In Fulton and Harris' Representation Theory, right at the beginning when they introduce representations, they note
The dual $V^{\ast} = \mbox{Hom}(V,{\mathbb C})$ of $V$ is also a representation, though not in the most obvious way: we want the rwo representations of $G$ to respect the natural pairing (denoted $\langle\hspace{.1in}, \hspace{.1in}\rangle$) between $V^{\ast}$ and $V$, so that if $\rho:G\rightarrow \mbox{GL}(V)$ is a representation and $\rho^{\ast}:G\rightarrow \mbox{GL}(V^{\ast})$ is the dual, we should have $\langle\rho^{\ast}(g)(v^{\ast}), \rho(g)(v)\rangle = \langle v^{\ast},v\rangle$ for all $g\in G$, $v\in V$, and $v^{\ast}\in V^{\ast}$. This in turn forces us to define the dual representation by $\rho^{\ast}(g) = ^{t}\rho(g^{-1}):V^{\ast}\rightarrow V^{\ast}$ for all $g\in G$.

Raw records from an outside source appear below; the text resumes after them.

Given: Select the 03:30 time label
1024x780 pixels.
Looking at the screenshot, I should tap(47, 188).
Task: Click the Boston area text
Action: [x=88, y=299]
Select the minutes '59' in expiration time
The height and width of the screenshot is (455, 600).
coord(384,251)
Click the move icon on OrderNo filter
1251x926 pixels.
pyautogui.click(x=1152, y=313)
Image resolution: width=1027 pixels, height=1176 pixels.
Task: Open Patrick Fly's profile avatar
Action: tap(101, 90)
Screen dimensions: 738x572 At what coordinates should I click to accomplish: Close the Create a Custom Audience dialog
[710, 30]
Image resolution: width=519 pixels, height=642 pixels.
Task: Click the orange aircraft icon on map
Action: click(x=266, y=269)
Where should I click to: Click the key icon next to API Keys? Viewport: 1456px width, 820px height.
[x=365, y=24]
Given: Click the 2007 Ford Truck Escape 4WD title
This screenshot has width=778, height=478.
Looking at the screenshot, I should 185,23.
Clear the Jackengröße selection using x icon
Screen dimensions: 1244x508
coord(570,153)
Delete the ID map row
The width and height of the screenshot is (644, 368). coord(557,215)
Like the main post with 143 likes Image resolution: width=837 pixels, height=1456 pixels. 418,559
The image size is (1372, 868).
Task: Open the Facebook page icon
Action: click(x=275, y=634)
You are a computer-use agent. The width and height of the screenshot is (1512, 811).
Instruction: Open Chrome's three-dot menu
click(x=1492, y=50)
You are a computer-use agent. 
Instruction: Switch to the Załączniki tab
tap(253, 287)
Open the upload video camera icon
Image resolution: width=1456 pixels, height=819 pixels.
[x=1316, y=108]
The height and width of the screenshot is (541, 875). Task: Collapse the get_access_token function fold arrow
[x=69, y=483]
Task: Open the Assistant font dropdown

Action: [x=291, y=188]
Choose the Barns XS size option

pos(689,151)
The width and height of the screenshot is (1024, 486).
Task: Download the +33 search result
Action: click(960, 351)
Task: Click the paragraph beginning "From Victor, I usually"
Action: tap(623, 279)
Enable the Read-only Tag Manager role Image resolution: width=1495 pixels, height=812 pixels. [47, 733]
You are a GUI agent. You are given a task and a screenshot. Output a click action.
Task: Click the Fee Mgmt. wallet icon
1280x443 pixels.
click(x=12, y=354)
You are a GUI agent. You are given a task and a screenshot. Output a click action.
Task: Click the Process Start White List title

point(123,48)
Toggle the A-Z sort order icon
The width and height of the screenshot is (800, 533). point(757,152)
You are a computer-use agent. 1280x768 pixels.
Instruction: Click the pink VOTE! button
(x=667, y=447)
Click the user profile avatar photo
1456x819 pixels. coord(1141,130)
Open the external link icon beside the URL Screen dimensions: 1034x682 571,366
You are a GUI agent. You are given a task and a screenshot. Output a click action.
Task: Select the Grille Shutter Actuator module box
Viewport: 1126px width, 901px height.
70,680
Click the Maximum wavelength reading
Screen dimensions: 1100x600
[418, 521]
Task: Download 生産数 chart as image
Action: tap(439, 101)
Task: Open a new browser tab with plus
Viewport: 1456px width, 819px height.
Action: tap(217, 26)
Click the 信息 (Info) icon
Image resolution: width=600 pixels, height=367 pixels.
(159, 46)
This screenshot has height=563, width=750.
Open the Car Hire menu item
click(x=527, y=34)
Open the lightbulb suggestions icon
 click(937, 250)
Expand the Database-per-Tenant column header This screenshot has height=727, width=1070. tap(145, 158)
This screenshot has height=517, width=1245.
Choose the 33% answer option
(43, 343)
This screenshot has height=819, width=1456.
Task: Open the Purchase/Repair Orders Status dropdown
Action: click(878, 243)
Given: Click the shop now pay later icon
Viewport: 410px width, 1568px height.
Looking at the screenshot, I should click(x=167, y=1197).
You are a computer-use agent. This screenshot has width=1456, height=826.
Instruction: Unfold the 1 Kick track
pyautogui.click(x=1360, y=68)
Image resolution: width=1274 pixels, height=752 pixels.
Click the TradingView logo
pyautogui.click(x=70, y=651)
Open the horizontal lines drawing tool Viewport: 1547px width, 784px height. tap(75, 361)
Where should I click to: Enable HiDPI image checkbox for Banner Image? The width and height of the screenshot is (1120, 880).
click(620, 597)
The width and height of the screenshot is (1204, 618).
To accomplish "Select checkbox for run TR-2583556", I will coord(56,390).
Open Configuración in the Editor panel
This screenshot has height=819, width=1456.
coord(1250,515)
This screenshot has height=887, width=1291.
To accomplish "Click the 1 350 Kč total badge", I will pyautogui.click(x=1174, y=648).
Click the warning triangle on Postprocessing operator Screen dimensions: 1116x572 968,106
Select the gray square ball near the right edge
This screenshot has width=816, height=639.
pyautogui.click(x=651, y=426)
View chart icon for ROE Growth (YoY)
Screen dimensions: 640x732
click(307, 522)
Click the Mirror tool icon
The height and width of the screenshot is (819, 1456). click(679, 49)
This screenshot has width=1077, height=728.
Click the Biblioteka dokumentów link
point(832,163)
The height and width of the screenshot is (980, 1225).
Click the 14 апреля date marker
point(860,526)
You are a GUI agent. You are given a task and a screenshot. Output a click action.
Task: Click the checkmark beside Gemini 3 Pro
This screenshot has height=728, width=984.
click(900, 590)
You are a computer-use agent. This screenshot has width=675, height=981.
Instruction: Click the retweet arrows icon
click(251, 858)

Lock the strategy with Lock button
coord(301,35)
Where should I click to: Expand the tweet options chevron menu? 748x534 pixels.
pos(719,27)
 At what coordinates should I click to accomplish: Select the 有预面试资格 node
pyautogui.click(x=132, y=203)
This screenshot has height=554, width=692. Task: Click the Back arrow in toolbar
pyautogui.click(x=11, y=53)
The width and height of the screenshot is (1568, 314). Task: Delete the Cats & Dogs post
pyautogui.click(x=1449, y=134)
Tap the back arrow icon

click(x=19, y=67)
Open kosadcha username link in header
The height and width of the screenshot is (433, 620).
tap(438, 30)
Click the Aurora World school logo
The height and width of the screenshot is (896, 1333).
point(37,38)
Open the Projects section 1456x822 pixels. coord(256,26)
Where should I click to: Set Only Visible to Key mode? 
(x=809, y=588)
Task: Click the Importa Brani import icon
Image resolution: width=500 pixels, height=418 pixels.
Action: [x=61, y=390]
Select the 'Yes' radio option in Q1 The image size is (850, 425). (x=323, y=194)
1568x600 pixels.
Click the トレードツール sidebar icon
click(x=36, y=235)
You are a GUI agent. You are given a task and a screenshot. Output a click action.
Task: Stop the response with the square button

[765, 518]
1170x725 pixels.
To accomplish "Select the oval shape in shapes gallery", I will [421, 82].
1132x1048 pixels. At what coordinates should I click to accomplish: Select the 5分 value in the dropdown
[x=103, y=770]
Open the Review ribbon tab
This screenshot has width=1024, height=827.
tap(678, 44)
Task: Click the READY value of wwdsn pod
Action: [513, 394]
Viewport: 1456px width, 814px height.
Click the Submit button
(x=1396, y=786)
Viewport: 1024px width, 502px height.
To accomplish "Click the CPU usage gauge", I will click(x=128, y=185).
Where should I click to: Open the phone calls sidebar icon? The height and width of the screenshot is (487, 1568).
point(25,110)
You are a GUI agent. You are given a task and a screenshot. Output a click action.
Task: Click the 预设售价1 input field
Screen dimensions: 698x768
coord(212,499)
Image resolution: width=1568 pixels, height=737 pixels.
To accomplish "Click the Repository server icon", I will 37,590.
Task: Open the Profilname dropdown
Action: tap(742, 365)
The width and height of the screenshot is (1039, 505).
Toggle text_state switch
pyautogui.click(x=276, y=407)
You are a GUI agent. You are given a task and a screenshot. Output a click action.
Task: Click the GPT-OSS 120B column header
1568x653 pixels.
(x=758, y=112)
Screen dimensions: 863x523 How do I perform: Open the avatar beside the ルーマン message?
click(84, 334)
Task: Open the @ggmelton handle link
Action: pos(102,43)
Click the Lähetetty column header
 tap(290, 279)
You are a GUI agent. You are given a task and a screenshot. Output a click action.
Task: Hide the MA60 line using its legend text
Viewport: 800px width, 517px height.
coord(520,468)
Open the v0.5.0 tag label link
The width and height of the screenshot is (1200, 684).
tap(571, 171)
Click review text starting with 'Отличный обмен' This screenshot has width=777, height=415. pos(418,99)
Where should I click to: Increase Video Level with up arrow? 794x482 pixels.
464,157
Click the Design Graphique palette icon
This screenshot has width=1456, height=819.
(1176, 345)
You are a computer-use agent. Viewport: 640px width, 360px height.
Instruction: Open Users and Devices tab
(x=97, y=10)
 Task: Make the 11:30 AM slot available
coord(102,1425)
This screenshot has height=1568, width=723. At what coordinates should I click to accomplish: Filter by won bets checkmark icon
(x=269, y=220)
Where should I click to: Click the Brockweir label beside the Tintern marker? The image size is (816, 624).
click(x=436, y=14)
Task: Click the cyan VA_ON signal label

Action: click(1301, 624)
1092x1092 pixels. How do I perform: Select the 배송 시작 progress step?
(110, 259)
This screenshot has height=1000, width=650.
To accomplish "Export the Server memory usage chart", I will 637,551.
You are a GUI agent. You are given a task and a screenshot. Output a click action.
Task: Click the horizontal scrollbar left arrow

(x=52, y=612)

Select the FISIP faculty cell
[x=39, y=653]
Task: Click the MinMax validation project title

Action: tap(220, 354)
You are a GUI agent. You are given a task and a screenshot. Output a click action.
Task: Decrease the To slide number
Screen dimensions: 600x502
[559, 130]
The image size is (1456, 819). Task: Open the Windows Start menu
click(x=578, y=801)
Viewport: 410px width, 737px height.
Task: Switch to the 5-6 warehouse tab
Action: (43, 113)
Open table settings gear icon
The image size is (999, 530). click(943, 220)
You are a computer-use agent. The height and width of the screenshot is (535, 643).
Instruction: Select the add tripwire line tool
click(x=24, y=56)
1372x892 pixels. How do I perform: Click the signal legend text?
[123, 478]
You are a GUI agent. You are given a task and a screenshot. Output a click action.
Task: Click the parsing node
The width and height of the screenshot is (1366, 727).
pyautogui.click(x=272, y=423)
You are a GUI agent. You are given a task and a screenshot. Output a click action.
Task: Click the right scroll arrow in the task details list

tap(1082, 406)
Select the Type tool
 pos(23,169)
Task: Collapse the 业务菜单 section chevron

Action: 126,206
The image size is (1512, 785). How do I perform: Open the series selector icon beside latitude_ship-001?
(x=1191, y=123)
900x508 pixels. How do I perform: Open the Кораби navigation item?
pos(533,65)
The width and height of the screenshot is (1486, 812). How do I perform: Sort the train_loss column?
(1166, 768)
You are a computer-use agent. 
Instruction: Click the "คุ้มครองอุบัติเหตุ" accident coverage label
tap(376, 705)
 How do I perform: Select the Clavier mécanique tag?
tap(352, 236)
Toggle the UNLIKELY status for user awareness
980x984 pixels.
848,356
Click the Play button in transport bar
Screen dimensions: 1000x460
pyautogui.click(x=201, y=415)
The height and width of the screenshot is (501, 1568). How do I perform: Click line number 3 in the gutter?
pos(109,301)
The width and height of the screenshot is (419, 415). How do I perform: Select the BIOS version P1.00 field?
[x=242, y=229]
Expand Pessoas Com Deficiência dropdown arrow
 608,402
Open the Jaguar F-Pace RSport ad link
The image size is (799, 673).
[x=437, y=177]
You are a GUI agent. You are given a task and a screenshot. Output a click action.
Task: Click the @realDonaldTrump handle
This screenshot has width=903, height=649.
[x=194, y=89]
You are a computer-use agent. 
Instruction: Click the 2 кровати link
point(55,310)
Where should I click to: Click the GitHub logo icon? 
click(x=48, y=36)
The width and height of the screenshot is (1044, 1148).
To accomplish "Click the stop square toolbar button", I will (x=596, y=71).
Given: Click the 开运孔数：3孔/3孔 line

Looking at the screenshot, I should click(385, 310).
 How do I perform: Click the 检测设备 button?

I have a few questions about this.
- What is this natural pairing they are referring to? Is it that we can make our basis such that $e^{\ast}_{i}(e_{j}) = \delta_{ij}$?
- (This may be answered by the question above) What is the equality between these two relationships implying?
- What is this notation in the definition of the dual representation — is this the transpose of the image of the inverse of $g$? Where is this coming from?
Best Answer
The natural bilinear pairing between $V^*$ and $V$ is the pairing $\langle \mathbf{f},v\rangle = \mathbf{f}(v)$ for each $\mathbf{f}\in V^*$ and each $v\in V$.
The equality means we want the representation of $V$ and that of $V^*$ to "respect" the relationship between $V^*$ and $V$. Let $v_1,\ldots,v_n$ be a basis for $V$, and let $v_1^*,\ldots,v_n^*$ be the dual basis. If $\rho\colon G\to \mathrm{GL}(V)$ be a representation and we want $\rho^*$ to satisfy the desired property, then we have $$\langle \rho^*(g)(v_i^*),\rho(g)(v_j)\rangle = \langle v_i^*,v_j\rangle = \delta_{ij}$$
That means that $\rho^*(g)(v_1^*),\ldots,\rho^*(g)(v_n^*)$ must be the dual basis to $\rho(g)(v_1),\ldots,\rho(g)(v_n)$.
But because a map $V\to W$ induces a map in dual spaces going the other way, $W^*\to V^*$, the way to achieve this is to map $V^*\to V^*$ by the map induced by $\rho(g^{-1})$, rather than the map induced by $\rho(g)$. And the map induced by $\rho(g^{-1})$ has matrix given by the conjugate transpose of the matrix given by $\rho(g^{-1})$.